[SOURCE DATA — start]

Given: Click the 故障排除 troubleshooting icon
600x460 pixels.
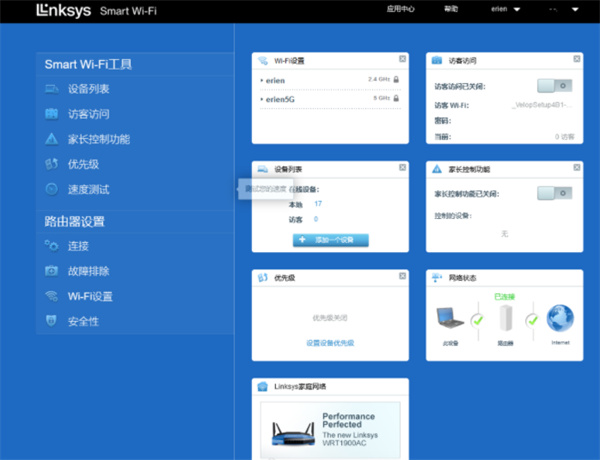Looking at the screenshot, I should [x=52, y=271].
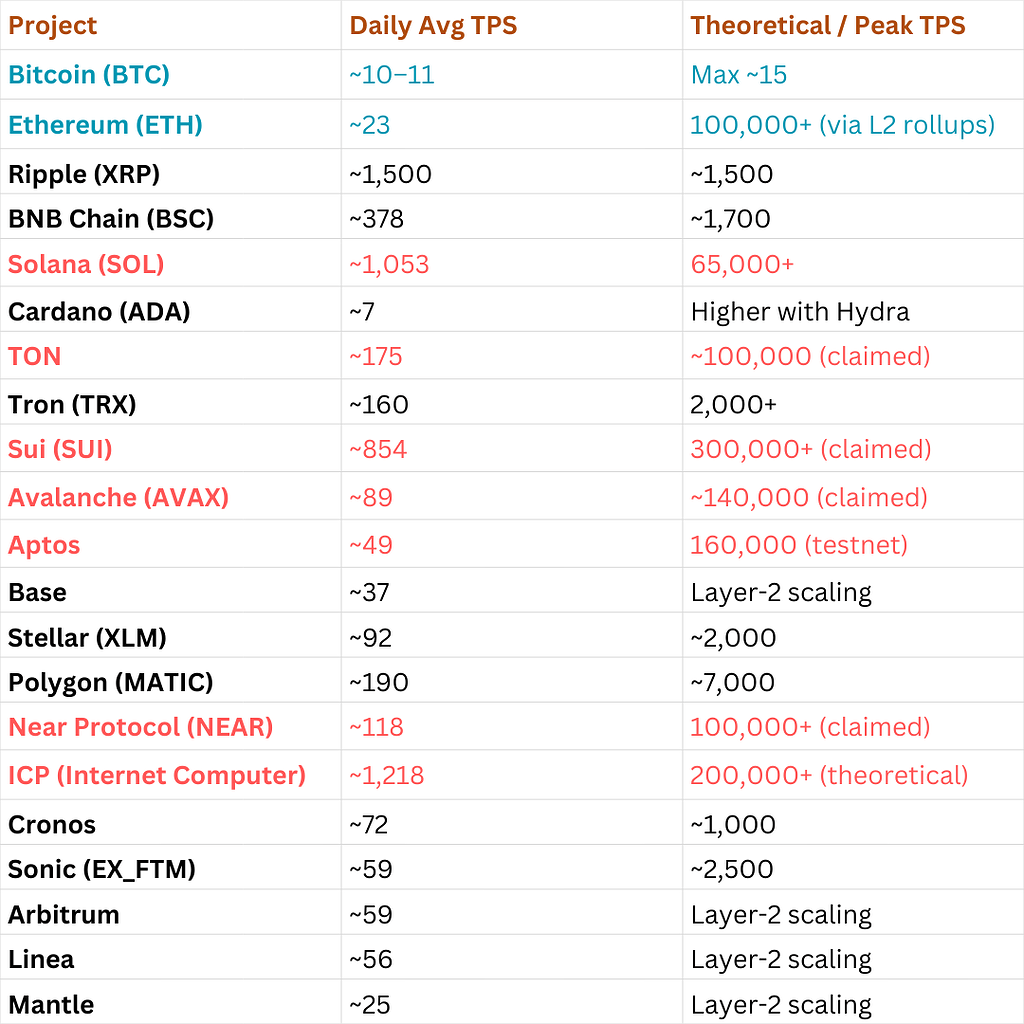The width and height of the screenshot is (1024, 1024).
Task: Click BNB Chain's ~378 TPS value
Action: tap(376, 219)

[SOURCE DATA — finish]
[SOURCE DATA — start]

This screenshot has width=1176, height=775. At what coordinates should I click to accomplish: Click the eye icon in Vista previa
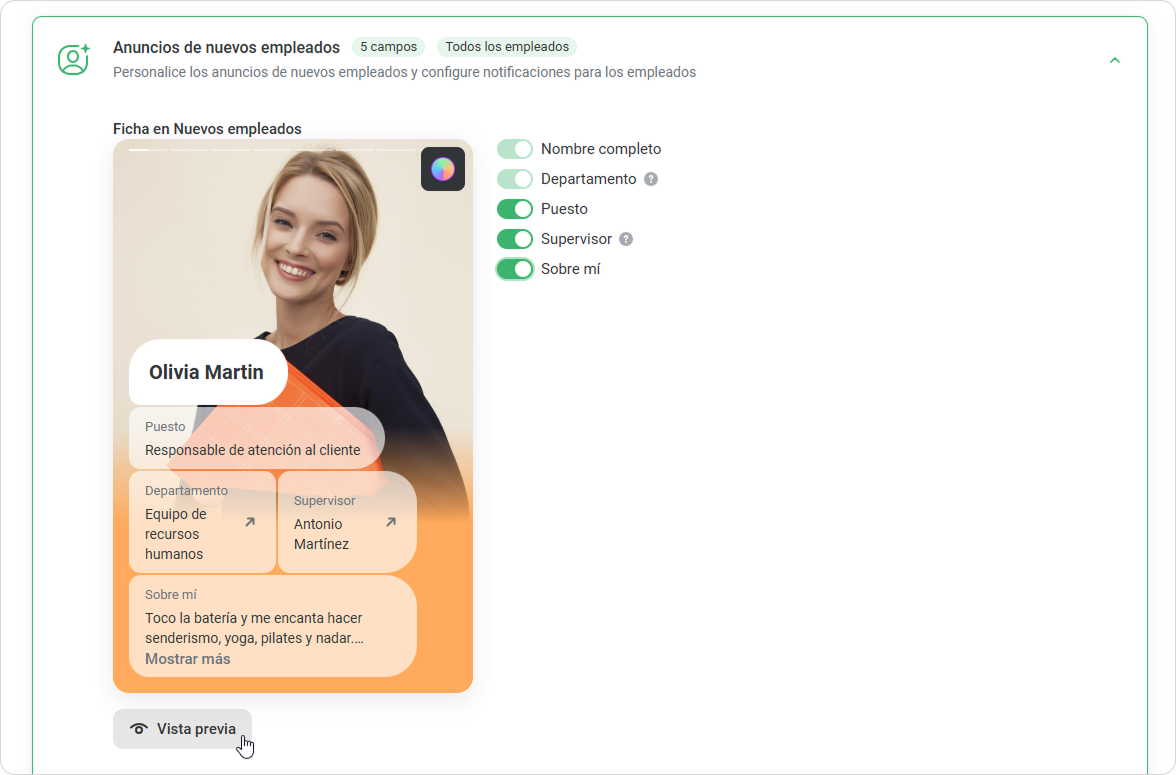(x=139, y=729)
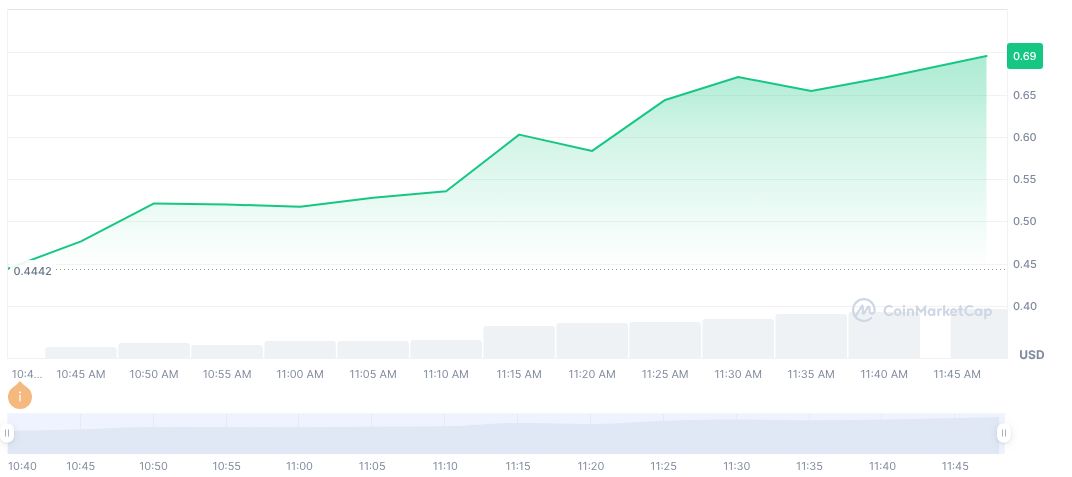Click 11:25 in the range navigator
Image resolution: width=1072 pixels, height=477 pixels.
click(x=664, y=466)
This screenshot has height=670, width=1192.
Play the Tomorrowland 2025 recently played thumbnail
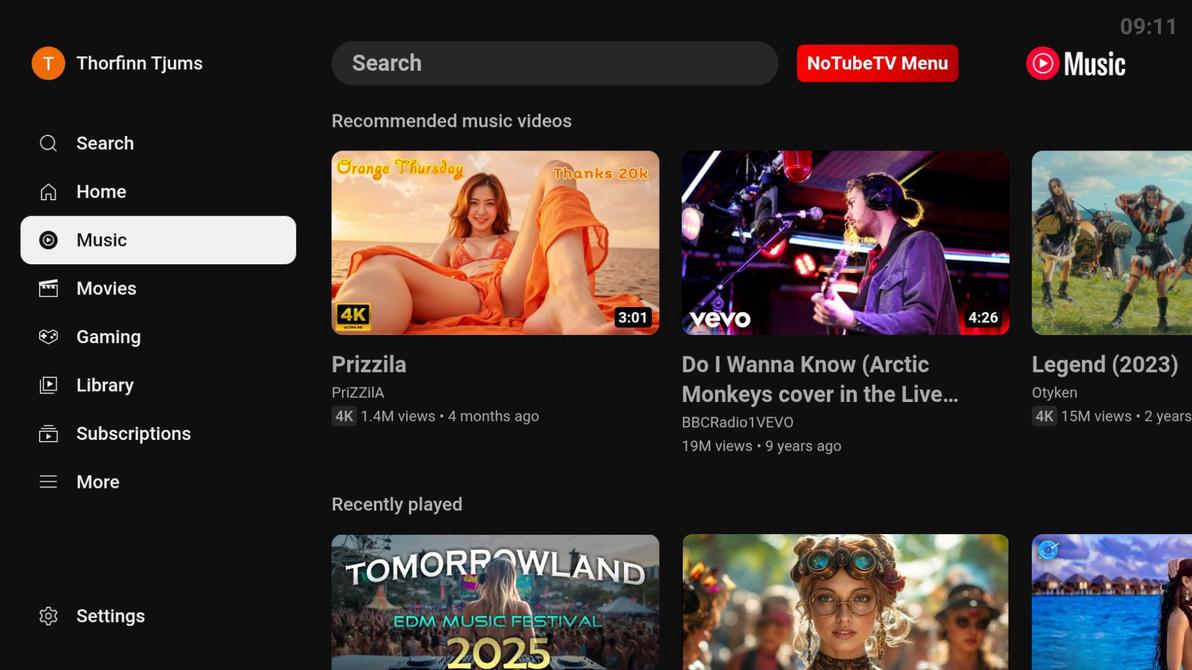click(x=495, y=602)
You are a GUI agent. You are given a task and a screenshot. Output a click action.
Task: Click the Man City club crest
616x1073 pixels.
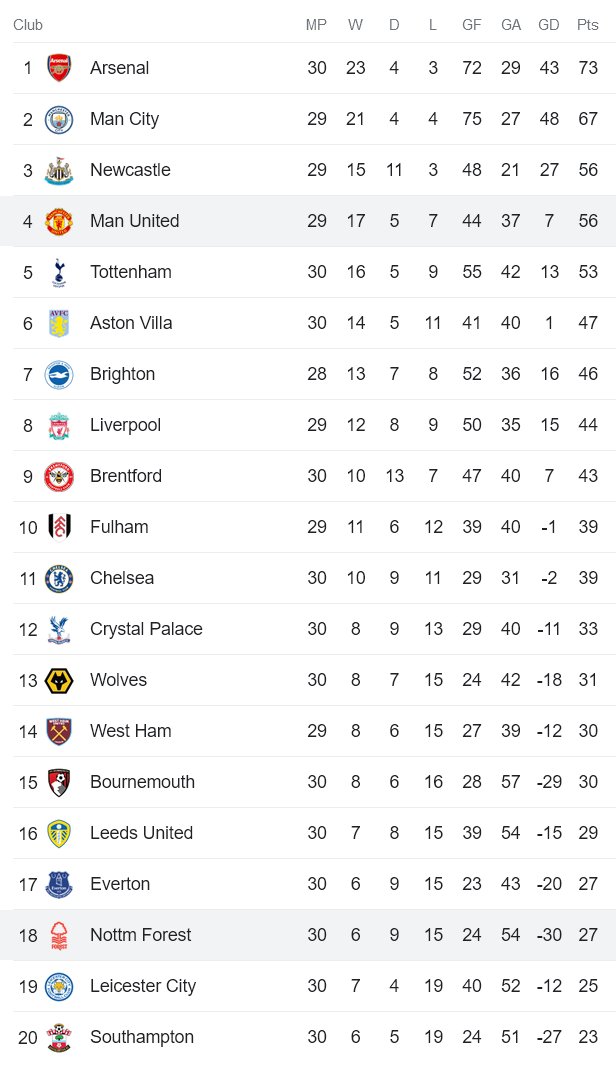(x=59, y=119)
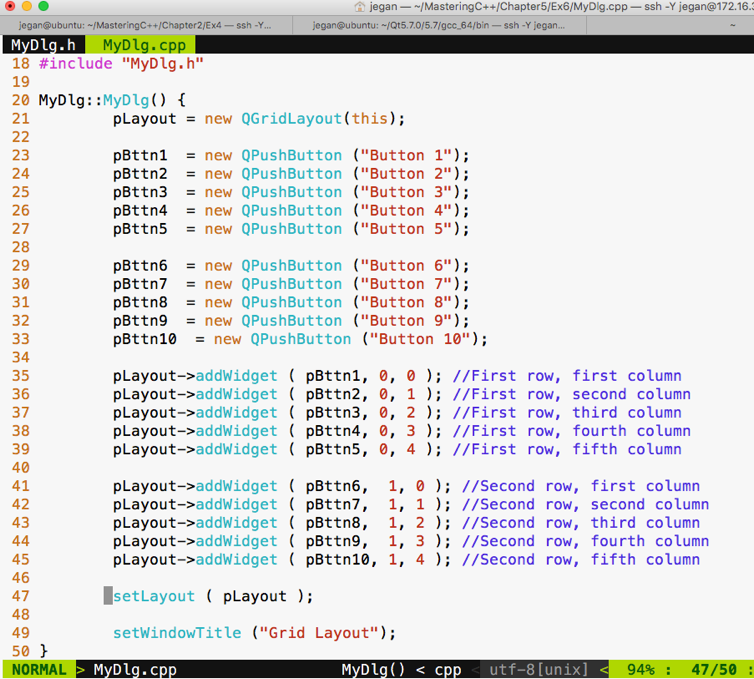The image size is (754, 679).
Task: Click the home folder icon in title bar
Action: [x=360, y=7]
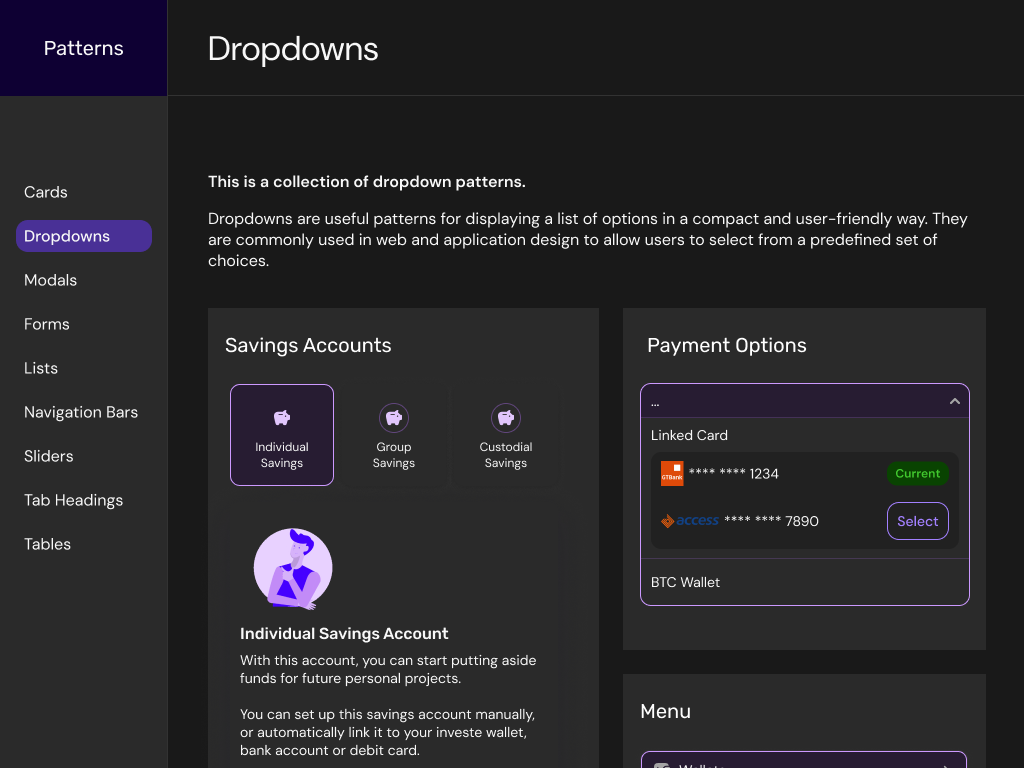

[SOURCE DATA — finish]
[SOURCE DATA — start]

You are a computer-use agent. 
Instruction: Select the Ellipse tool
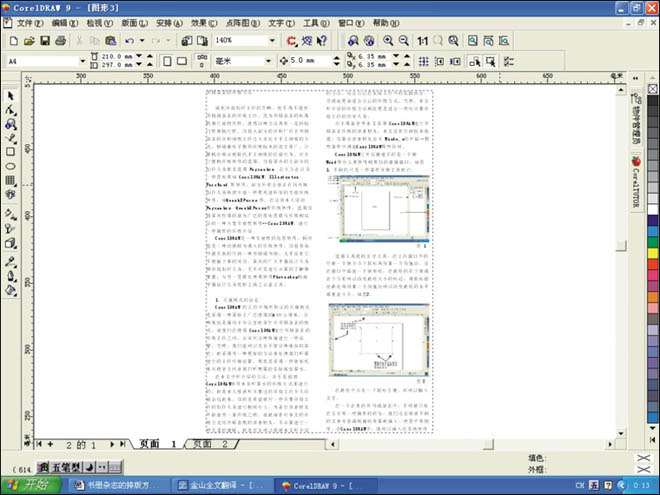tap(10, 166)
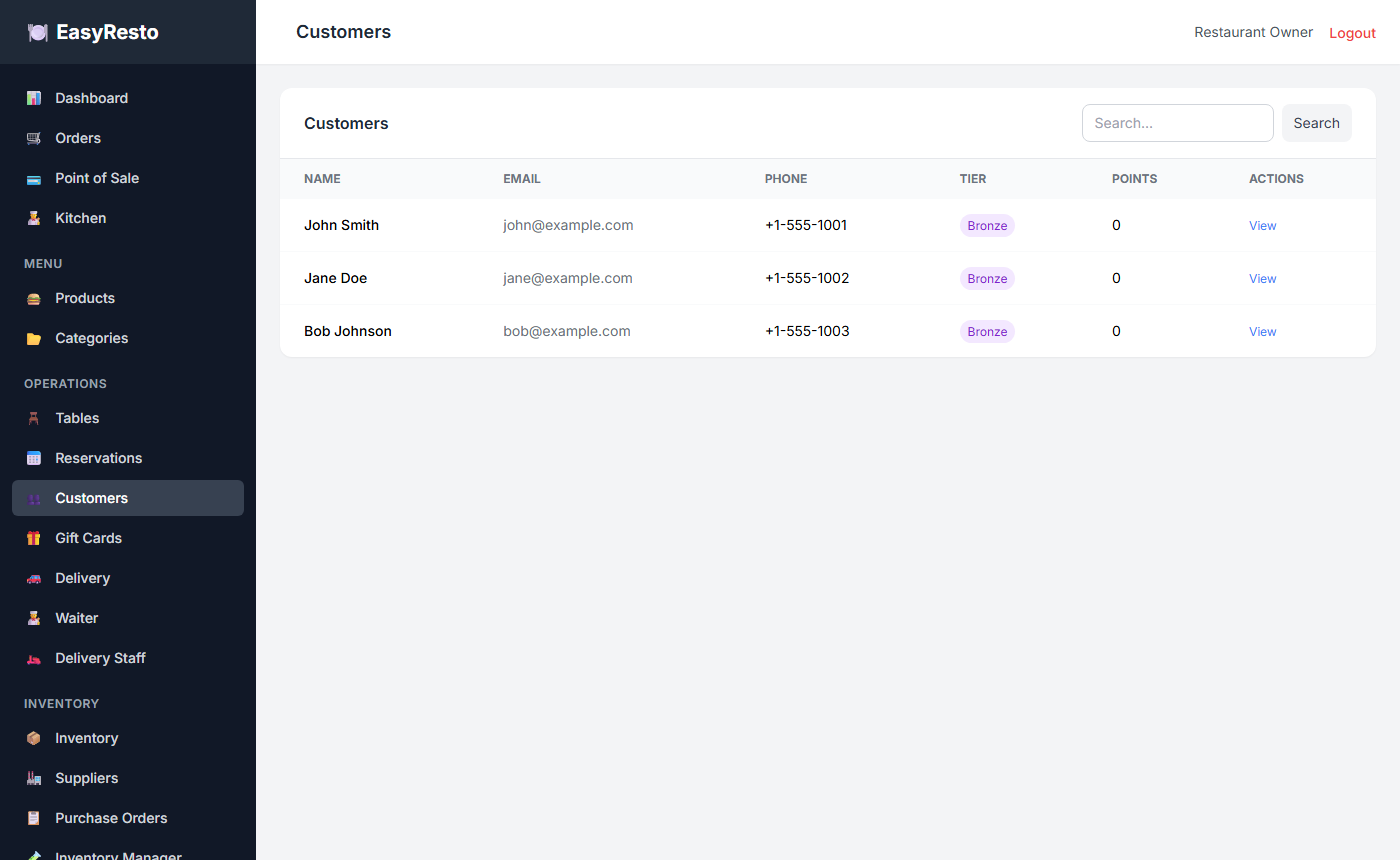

[SOURCE DATA — finish]

* **WHAT IS EXPECTED**:
Using the listing, collect all lines in which the string "agent" is found.

* **EXERCISE RESPONSE**:
You are a GUI agent. You are given a task and a screenshot. Output a click action.
You are a computer-use agent. 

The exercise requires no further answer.